To stay in business, you need to make a profit. This is the topic our in-business SCORE clients most frequently ask about.
I asked for suggestions from our SCORE counselors and compiled these nine categories of potential profit enhancers.
1. Increase prices.
Have you searched the Internet or visited your competitors stores to see what they are charging? Your location, the ability to satisfy an immediate need and the services you offer may allow you to charge a slight premium. Several percentage points can make a difference to the bottom line.
2. Reduce costs.
Renegotiate a better price for your merchandise or raw materials. Consider changing suppliers to get a better deal. Negotiate better payment terms; try for consignment inventory. Might there be an association you can join that may enable lower costs because of greater buyer volume?
3. Increase sales.
Increase the amount and frequency of sales to each customer. Review/rotate/change product presentation/display (change the view, see something new). Train employees as needed to tout products and company strengths. Use social media to raise awareness of your company and its products and services. Make sure you focus on the right part of your market so you can be efficient in your sales efforts. Look for opportunities to tie some future services to current sales, such as maintenance agreements, replacement parts and upgrades.
4. Secure new customers.
Recent surveys indicate that more than 80 percent of your business results from existing customers or from referrals from existing customers. Involve your existing customers. Ask them to provide referrals and consider offering incentives. Consider joining a leads group. Prioritize closing leads.

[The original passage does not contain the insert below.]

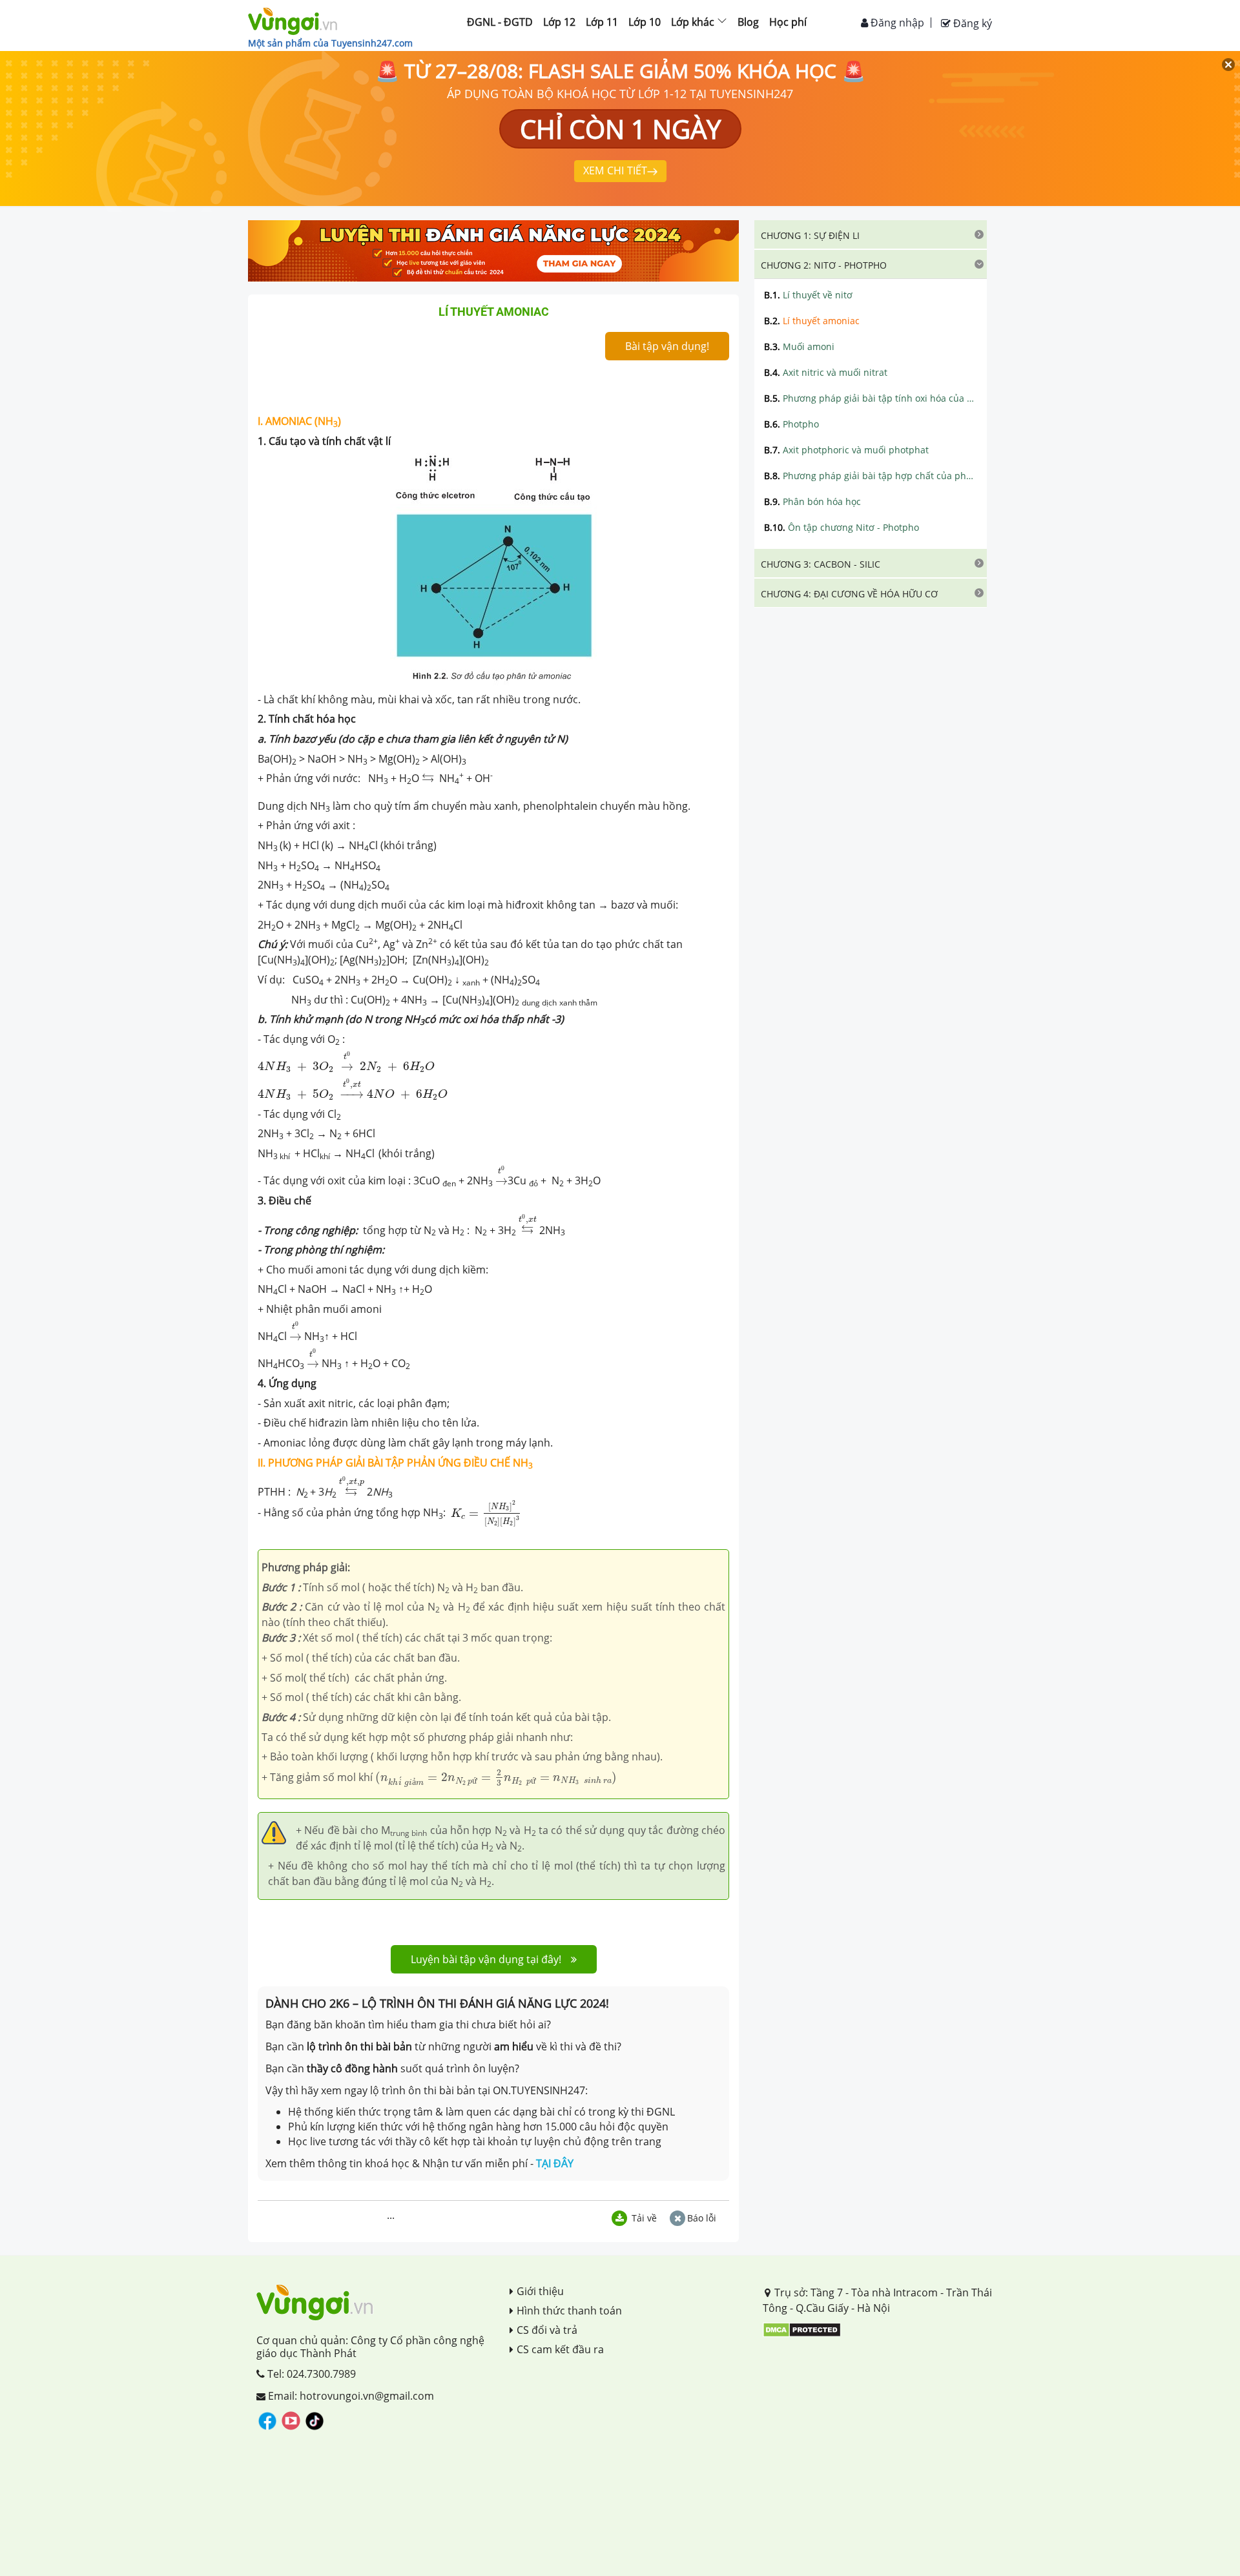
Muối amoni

Are you in a high-end location and paying premium rates for a location thats not critical to your business? Have you discussed your lease rate with the property owner within the past three years? Consider moving to a lower-cost location, or one with better exposure.
6. Cut your inventory.
Review your transaction history. Reduce inventory levels and eliminate inactive items. Have no more than what you sell or use during the replacement lead time.
7. Improve your product mix.
Review your product line frequently. Add new or complementary products. Can a line of lower-priced items add to sales? Might there be items you can bundle?
8. Reduce waste.
Look at every item of your monthly expenses. What can be eliminated or reduced? Waste comes in many forms making copies you dont need, leaving lights on, failing to watch the thermometer, making errors in shipping and billing, and improperly handling merchandise, to name a few. Ask your employees for their suggestions. At times, investment in new equipment can increase efficiency and reduce waste.
9. Control your finances.
Start by reviewing and refinancing all outstanding debt. Collect receivables on a timely basis to maintain a positive cash flow and avoid borrowing or factoring. Sell off surplus or nonessential assets such as land and equipment.